Show each line of the records below that contains the string "Task".
— Begin Items —
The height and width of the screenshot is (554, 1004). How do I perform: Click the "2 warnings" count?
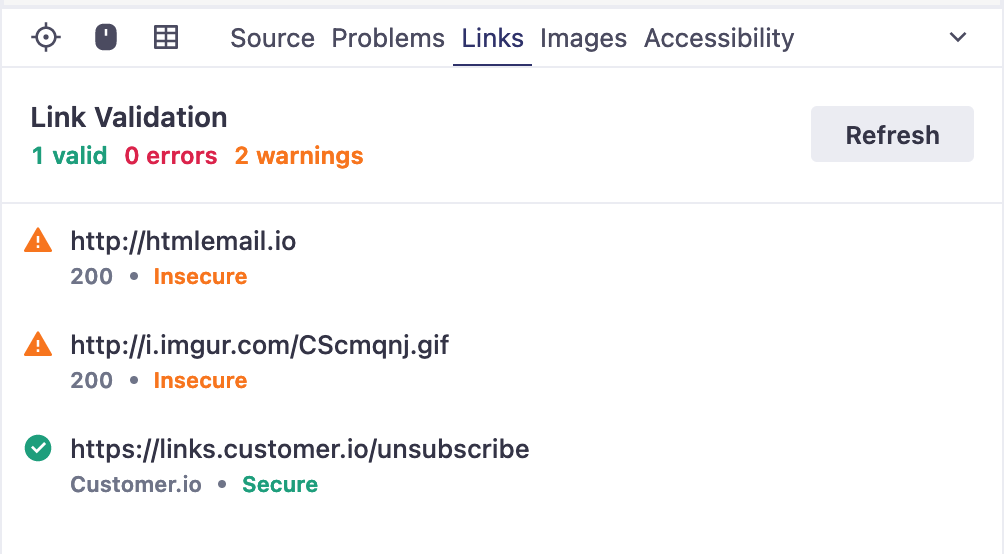coord(299,156)
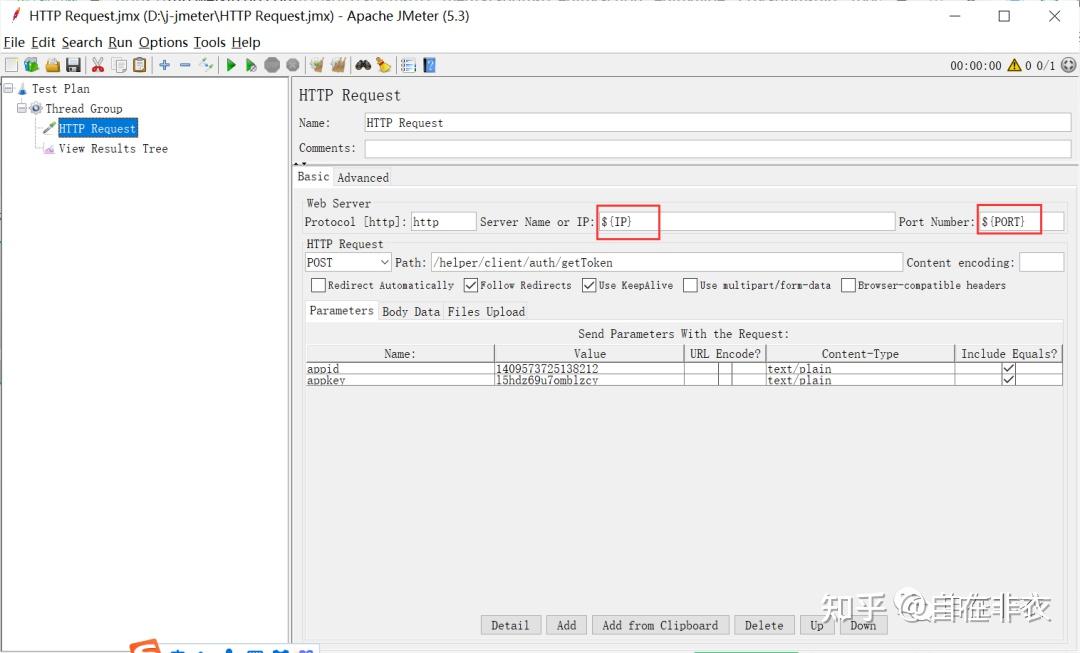
Task: Collapse the Thread Group tree node
Action: point(22,108)
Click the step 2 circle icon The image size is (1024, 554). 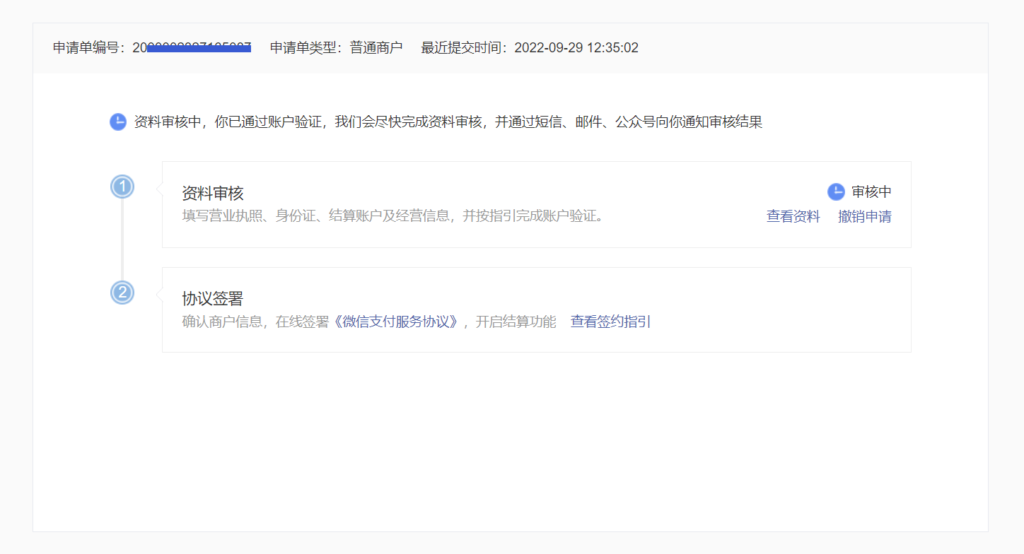pyautogui.click(x=122, y=293)
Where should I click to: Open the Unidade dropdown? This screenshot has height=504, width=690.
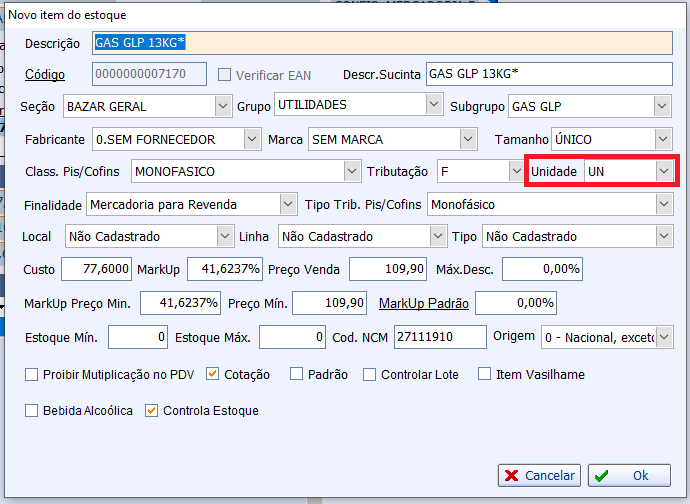(663, 172)
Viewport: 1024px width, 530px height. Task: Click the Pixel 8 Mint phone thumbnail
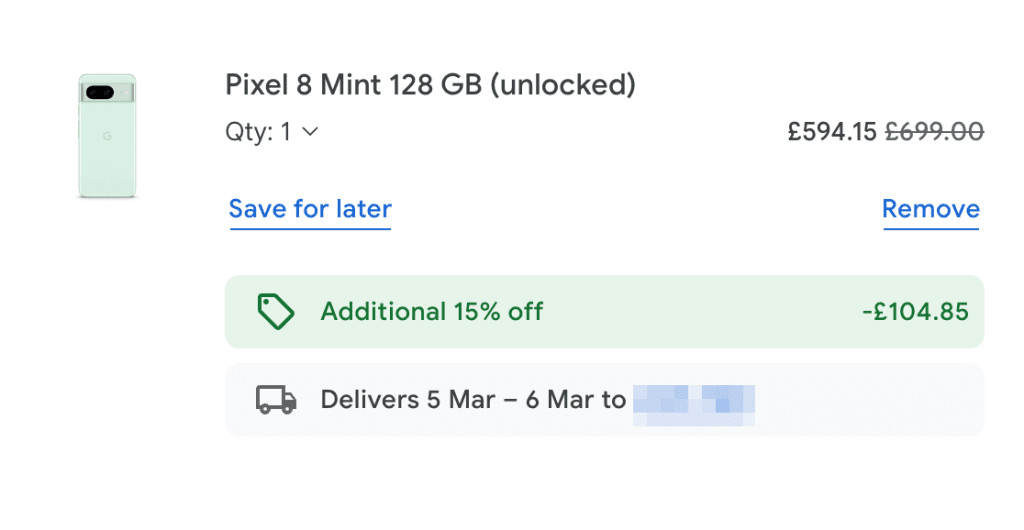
— End Items —
## Worked answer
Task: Collapse the Thread Group tree node
Viewport: 1024px width, 530px height. Task: Click the Pixel 8 Mint phone thumbnail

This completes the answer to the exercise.